THE EXERCISE >> Render the records below as a Markdown table with the columns Row and Entry. Start at the line containing "Where should I click to: Click the user" and end at the line containing "should pyautogui.click(x=1201, y=860).", including both, giving each line a row number and leaving out blank lines.

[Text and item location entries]
** start **

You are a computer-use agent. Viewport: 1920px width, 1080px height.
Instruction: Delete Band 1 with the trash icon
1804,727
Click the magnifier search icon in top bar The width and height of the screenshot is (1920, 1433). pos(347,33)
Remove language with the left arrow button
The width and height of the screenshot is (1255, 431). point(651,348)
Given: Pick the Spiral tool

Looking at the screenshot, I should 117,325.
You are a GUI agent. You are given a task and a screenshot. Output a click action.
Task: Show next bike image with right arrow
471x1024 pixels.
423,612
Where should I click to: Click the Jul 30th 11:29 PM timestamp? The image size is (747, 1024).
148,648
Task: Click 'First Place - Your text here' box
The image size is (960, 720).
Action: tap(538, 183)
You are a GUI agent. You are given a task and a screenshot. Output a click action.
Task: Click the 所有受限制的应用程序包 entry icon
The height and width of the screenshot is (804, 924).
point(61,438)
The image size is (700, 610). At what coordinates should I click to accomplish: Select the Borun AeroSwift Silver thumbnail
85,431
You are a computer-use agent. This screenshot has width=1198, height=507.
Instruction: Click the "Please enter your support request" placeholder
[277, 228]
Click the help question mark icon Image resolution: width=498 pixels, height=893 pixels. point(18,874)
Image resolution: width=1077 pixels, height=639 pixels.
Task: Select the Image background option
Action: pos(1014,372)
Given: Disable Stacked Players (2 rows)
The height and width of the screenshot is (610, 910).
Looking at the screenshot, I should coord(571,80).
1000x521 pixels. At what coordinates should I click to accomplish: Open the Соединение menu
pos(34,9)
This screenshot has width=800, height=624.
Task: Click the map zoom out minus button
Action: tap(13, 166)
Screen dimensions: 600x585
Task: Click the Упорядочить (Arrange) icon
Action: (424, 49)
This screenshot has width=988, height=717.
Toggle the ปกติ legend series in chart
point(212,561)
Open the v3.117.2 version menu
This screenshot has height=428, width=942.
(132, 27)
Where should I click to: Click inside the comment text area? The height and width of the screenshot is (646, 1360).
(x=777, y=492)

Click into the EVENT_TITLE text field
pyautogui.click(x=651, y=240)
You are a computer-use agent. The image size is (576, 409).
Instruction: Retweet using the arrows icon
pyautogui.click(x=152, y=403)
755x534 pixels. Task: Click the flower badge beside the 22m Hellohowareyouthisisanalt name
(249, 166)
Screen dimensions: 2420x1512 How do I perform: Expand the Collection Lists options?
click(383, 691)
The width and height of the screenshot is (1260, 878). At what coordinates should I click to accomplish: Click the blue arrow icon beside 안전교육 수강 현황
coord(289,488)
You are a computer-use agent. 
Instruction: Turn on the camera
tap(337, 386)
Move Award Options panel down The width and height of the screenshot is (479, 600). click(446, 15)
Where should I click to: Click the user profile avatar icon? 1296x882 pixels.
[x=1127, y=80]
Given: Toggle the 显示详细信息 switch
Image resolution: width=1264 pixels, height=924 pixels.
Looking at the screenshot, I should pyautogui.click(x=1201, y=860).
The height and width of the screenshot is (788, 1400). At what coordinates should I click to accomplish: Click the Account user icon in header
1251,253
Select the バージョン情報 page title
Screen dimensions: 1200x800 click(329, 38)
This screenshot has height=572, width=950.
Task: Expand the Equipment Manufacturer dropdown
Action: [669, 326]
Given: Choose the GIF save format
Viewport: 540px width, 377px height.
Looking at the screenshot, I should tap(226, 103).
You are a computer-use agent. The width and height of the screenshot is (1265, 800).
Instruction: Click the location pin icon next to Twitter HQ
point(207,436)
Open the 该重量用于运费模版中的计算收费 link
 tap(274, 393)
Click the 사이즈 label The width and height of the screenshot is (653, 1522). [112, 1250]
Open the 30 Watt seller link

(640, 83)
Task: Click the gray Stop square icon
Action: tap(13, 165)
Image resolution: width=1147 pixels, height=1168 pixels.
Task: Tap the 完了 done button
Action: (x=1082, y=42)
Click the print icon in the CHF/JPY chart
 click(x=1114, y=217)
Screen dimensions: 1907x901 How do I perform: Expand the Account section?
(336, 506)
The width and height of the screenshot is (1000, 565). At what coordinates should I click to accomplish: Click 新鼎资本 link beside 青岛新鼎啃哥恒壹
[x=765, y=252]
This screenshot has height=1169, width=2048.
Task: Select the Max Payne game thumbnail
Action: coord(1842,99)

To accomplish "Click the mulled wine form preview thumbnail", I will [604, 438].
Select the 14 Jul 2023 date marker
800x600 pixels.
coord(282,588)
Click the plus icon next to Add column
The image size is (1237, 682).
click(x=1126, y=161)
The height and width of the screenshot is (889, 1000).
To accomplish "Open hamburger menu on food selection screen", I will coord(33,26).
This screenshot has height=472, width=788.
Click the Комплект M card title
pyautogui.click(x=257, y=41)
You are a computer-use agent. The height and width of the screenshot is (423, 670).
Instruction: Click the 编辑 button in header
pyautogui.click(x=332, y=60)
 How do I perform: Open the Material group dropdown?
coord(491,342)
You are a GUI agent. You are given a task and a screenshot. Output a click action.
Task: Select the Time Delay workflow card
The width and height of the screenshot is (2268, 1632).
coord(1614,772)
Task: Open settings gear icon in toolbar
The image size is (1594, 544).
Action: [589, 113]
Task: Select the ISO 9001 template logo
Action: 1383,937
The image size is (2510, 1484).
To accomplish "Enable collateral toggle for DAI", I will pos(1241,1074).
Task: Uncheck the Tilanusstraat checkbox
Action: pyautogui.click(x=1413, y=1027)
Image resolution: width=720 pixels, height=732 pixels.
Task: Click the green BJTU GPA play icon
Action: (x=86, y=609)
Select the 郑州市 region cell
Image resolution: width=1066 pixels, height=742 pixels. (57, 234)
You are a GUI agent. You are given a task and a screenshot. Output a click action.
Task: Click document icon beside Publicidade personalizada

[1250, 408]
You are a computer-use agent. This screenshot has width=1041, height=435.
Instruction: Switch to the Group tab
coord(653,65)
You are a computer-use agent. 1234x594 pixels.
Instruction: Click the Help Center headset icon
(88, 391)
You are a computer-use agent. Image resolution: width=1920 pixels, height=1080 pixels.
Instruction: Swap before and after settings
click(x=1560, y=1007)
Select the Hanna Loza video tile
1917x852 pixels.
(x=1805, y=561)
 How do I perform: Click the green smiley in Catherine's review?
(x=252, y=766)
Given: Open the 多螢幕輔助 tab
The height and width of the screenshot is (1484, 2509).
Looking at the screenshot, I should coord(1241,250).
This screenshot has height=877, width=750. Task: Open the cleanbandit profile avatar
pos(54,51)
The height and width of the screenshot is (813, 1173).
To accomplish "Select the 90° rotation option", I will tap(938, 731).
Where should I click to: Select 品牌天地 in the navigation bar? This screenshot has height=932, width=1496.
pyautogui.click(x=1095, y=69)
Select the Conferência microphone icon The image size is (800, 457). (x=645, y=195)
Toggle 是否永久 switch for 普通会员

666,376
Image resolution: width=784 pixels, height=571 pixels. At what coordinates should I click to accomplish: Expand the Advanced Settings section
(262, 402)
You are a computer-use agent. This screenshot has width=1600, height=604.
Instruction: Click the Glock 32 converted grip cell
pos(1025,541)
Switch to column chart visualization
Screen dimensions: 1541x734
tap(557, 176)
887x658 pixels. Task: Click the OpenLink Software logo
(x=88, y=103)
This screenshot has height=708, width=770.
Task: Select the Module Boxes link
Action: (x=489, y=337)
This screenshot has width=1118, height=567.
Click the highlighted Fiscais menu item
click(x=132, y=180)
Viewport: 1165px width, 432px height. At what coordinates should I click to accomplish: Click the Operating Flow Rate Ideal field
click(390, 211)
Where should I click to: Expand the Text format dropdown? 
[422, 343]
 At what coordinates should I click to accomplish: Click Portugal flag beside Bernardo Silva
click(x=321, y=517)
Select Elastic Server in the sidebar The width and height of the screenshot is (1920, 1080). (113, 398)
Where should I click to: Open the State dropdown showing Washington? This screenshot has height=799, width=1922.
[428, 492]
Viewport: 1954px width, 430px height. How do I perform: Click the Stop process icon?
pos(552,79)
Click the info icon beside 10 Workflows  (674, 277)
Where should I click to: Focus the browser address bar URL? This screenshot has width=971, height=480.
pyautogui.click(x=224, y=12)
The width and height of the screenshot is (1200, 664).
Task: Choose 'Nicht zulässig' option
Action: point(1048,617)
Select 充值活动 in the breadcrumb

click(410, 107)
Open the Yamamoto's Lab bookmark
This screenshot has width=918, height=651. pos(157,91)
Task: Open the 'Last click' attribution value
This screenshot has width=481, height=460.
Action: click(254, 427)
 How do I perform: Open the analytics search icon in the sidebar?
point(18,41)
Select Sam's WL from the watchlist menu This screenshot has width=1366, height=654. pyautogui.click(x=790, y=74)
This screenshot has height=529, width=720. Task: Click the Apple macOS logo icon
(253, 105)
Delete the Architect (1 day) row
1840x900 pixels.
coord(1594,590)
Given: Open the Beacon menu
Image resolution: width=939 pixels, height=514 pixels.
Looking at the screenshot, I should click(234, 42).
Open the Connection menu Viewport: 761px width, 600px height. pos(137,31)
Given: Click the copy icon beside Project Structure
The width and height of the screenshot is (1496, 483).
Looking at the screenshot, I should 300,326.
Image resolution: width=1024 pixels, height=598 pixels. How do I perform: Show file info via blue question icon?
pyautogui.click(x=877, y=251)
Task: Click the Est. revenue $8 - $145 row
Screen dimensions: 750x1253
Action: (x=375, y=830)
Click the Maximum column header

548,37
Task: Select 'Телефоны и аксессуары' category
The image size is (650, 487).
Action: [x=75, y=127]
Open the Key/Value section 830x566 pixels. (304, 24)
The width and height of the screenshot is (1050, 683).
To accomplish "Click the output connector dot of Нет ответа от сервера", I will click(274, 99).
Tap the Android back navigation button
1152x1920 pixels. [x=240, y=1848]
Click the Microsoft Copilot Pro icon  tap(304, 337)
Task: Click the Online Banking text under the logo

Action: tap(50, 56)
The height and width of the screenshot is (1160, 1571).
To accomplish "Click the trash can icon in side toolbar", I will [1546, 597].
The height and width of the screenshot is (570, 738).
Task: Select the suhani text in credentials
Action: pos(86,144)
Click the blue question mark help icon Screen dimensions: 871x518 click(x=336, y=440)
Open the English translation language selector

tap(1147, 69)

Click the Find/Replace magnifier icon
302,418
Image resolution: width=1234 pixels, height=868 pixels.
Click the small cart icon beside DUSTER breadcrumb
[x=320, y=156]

** end **

OUTPUT FOR THIS EXERCISE >>
| Row | Entry |
|---|---|
| 1 | Where should I click to: Click the user profile avatar icon? 1296x882 pixels. |
| 2 | [x=1127, y=80] |
| 3 | Given: Toggle the 显示详细信息 switch |
| 4 | Image resolution: width=1264 pixels, height=924 pixels. |
| 5 | Looking at the screenshot, I should pyautogui.click(x=1201, y=860). |